▸ Your tasks
**a.** What hardware ISP functions does the passage on Raspberry Pi cameras attribute to the Arducam 21-megapixel version?
**b.** Summarize the passage on Raspberry Pi cameras in two sentences.
**c.** Write what comes next in the passage on Raspberry Pi cameras, starting after its final sentence.

A Pi camera module can cost as little as £20. Add a USB shield to convert the Mipi interface to USB, customise it with other modules that are all plug-and-play, and you’ve got a camera setup.

‘There’s been an awful lot of development outside the Raspberry Pi bubble,’ Wilson said. It means Raspberry Pi now supports an impressive list of attributes, including: up to 64-megapixel sensors; 16-megapixel near-infrared sensors; synced quad-camera setup; ISP tuning; multiple lens mount options; optical filters from the UV to the NIR; motorised infrared cut options; a broad selection of sensors, including global shutter versions; stereo vision versions; multiple focal length options; up to 180fps frame rate; and an HDR option to 140dB.

There are limitations, of course, as Raspberry Pi is designed mainly for hobbyists; Wilson pointed to the lack of industrial camera features such as strobing. In addition, there’s no autofocus option in the official Raspberry Pi offerings, although Scorpion Vision sells 8MP, 12MP, 16MP and 21MP Arducam autofocus camera modules.

Arducam initially released the 16 megapixel autofocus version late last year as part of a Kickstarter campaign, which has since raised more than £112,000. The camera is based on a Sony IMX519 sensor and is capable of 60fps at full resolution; Scorpion Vision quotes its list price as £25, or £27 with housing.

The Arducam 21-megapixel version has hardware ISP functionality offering auto exposure, programmable focus control, auto white balance, auto gain control and lens shading correction. The latest version from Arducam is a 64-megapixel autofocus camera, and Wilson said a 128-megapixel version is coming, ‘which blows my mind’, he said.

Multi-camera devices can be built with Pi. Wilson noted that a high-end stereo camera system, of the kind that Scorpion Vision and its sister company Tordivel make, can cost as much as £15,000. Whereas, a user could combine two Pi camera modules, write some code for depth sensing, and the result is a stereo camera. ‘It really does work,’ Wilson said, adding that Scorpion Vision has customers using it.

Element lookup records
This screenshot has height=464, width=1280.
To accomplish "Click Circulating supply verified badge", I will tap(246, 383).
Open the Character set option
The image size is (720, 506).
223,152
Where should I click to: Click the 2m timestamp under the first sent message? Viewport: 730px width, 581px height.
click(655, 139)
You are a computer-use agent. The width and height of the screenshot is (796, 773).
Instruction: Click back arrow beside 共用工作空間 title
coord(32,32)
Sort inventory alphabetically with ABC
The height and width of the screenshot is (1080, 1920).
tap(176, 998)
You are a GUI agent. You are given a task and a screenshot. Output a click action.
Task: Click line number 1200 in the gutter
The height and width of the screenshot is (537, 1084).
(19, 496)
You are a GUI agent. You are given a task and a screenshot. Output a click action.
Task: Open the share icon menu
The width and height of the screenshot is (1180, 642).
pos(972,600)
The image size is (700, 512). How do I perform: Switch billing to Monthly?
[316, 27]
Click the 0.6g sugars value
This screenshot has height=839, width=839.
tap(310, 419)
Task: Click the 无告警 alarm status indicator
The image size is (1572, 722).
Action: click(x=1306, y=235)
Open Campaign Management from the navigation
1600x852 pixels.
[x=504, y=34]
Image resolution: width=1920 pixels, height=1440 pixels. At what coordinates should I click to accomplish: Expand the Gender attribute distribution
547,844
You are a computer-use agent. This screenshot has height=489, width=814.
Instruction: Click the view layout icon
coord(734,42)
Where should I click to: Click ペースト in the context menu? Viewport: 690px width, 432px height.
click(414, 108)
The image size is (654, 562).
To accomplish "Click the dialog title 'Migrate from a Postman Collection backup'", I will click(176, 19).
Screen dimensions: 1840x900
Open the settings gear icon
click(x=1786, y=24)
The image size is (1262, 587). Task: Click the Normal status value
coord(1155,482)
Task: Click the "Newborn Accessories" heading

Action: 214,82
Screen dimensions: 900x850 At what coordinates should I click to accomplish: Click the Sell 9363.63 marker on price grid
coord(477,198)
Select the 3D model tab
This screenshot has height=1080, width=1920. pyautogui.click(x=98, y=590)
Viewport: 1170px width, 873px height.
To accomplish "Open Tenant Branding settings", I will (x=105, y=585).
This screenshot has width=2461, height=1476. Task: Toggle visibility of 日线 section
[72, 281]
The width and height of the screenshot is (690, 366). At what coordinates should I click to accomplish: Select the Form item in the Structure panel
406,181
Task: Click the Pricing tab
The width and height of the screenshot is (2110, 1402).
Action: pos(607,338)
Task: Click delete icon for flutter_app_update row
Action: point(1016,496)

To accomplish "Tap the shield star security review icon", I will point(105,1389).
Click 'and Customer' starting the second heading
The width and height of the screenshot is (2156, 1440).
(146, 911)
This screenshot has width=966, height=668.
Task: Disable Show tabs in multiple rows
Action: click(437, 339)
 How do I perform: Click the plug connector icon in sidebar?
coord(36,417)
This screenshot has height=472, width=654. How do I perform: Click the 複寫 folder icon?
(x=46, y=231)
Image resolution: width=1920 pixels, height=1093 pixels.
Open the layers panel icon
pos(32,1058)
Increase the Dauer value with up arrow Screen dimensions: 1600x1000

▸ Answers to the exercise
**a.** Auto exposure, programmable focus control, auto white balance, auto gain control and lens shading correction.

**b.** A Pi camera module costing as little as £20 can be combined with a USB shield and plug-and-play modules into a camera setup, and Raspberry Pi now supports features such as up to 64-megapixel sensors, synced quad-camera setups and up to 180fps. It lacks industrial features like strobing and has no official autofocus option, though Scorpion Vision sells Arducam autofocus modules, and two Pi camera modules with depth-sensing code can form a working stereo camera.

**c.**
At the other end of the spectrum, Thor Vollset, CEO of Tordivel, presented a stereo vision camera running a neural network at the UKIVA conference. This high-end system is designed for robot guidance tasks – Vollset gave the example of a robot system placing automotive parts on a moving hanging conveyor.

Vollset explained that deep learning object location is fast, so the system can work with motion in real time. It doesn’t require a point cloud – Vollset said it is higher precision than a point cloud, but does need high-resolution cameras, 29 megapixel or more. The neural network is able to extract precise 3D information from 2D images using true subpixel resolution 2D processing.

Tordivel’s neural stereo vision camera is a world apart from a Raspberry Pi stereo vision setup in just about every conceivable way. But both have their place. Wilson said that the Pi stereo vision products offer a broad choice, and that growth in the ecosystem around Pi has been pushed by interest from industry, not just home hobbyists. Scorpion Vision is selling industrial versions with a covering and a USB interface. The humble Raspberry Pi is now a force to be reckoned with.